By feeding adjustable frequency AC power to the field windings, the magnetic field can be made to rotate, allowing variation in motor or generator speed. This is useful, for instance, for generators used in wind turbines. Additionally, DFIG-based wind turbines offer the ability to control active and reactive power.
Introduction
Doubly fed electrical generators are similar to AC electrical generators, but have additional features which allow them to run at speeds slightly above or below their natural synchronous speed. This is useful for large variable speed wind turbines, because wind speed can change suddenly. When a gust of wind hits a wind turbine, the blades try to speed up, but a synchronous generator is locked to the speed of the power grid and cannot speed up. So large forces are developed in the hub, gearbox, and generator as the power grid pushes back. This causes wear and damage to the mechanism. If the turbine is allowed to speed up immediately when hit by a wind gust, the stresses are lower with the power from the wind gust still being converted to useful electricity.
One approach to allowing wind turbine speed to vary is to accept whatever frequency the generator produces, convert it to DC, and then convert it to AC at the desired output frequency using an inverter. This is common for small house and farm wind turbines. But the inverters required for megawatt-scale wind turbines are large and expensive.
Doubly fed generators are another solution to this problem.
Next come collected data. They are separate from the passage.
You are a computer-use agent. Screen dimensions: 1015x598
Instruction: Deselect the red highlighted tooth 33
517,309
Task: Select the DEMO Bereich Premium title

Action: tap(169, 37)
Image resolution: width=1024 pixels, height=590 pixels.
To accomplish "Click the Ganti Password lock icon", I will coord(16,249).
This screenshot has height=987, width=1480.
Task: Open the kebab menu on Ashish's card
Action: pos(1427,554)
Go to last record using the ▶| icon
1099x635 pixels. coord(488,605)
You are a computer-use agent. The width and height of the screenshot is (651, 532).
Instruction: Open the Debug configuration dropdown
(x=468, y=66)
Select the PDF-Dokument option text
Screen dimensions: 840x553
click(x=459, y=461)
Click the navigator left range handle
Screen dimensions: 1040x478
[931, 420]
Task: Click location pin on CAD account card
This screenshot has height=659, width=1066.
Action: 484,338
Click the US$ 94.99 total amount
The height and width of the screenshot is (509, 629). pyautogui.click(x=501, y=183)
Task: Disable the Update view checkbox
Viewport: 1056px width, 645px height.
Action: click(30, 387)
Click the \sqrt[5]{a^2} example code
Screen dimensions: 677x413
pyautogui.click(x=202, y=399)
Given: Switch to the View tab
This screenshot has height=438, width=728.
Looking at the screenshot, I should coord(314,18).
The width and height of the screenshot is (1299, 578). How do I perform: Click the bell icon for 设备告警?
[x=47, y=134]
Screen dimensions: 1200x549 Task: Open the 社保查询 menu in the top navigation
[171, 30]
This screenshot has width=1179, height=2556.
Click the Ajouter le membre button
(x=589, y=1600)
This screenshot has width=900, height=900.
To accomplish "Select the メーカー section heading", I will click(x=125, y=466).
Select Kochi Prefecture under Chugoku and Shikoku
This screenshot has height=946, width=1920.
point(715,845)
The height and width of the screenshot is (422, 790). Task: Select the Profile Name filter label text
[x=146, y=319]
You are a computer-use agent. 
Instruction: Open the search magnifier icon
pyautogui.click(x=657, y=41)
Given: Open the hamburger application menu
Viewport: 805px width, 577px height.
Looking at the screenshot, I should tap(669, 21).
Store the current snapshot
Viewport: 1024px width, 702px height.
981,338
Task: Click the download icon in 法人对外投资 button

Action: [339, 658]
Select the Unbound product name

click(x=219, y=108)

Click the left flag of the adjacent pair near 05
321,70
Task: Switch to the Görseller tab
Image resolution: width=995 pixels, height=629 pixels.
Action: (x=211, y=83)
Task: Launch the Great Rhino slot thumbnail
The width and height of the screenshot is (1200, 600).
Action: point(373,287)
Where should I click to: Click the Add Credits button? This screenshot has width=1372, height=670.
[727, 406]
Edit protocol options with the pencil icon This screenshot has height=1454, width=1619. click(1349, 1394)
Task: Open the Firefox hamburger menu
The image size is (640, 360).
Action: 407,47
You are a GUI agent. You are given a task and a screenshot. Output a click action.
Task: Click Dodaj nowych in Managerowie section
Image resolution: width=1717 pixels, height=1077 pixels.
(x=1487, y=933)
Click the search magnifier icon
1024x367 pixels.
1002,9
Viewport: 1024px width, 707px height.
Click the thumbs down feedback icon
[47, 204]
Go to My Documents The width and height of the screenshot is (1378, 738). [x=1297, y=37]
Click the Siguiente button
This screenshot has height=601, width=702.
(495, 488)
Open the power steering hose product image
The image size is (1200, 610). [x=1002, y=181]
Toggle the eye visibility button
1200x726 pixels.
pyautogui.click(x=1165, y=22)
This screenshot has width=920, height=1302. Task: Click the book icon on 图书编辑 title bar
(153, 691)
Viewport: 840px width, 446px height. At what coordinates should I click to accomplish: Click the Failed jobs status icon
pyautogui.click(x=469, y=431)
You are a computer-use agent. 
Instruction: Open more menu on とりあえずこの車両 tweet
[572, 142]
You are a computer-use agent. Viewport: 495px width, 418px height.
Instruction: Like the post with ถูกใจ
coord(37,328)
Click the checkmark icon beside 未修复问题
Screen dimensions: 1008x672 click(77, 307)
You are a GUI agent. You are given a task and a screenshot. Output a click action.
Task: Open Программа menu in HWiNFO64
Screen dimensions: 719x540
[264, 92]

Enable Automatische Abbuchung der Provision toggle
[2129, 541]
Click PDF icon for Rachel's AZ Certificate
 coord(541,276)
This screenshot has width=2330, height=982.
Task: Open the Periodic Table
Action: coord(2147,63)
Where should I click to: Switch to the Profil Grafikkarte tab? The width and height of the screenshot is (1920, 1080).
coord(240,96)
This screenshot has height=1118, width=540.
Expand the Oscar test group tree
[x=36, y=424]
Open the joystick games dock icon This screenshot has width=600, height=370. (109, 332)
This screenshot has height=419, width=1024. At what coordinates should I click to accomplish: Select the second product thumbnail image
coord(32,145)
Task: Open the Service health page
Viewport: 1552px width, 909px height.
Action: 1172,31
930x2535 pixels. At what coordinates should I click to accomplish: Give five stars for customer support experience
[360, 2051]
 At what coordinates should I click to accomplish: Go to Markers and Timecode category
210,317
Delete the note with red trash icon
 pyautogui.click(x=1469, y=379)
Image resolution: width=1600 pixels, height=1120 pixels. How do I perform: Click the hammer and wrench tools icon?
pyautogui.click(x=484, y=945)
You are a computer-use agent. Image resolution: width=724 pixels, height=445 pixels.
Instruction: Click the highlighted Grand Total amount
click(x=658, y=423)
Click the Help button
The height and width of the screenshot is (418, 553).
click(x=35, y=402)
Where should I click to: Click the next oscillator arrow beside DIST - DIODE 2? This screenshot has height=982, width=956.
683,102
Instead of the usual field winding fed with DC, and an armature winding where the generated electricity comes out, there are two three-phase windings, one stationary and one rotating, both separately connected to equipment outside the generator. Thus, the term doubly fed is used for this kind of machines.
One winding is directly connected to the output, and produces 3-phase AC power at the desired grid frequency. The other winding (traditionally called the field, but here both windings can be outputs) is connected to 3-phase AC power at variable frequency. This input power is adjusted in frequency and phase to compensate for changes in speed of the turbine.
Adjusting the frequency and phase requires an AC to DC to AC converter. This is usually constructed from very large IGBT semiconductors. The converter is bidirectional, and can pass power in either direction. Power can flow from this winding as well as from the output winding.
History
With its origins in wound rotor induction motors with multiphase winding sets on the rotor and stator, respectively, which were invented by Nikola Tesla in 1888, the rotor winding set of the doubly fed electric machine is connected to a selection of resistors via multiphase slip rings for starting. However, the slip power was lost in the resistors. Thus means to increase the efficiency in variable speed operation by recovering the slip power were developed. In Krämer (or Kraemer) drives the rotor was connected to an AC and DC machine set that fed a DC machine connected to the shaft of the slip ring machine. Thus the slip power was returned as mechanical power and the drive could be controlled by the excitation currents of the DC machines. The drawback of the Krämer drive is that the machines need to be overdimensioned in order to cope with the extra circulating power. This drawback was corrected in the Scherbius drive where the slip power is fed back to the AC grid by motor generator sets.
The rotating machinery used for the rotor supply was heavy and expensive. Improvement in this respect was the static Scherbius drive where the rotor was connected to a rectifier-inverter set constructed first by mercury arc-based devices and later on with semiconductor diodes and thyristors. In the schemes using a rectifier the power flow was possible only out of the rotor because of the uncontrolled rectifier. Moreover, only sub-synchronous operation as a motor was possible.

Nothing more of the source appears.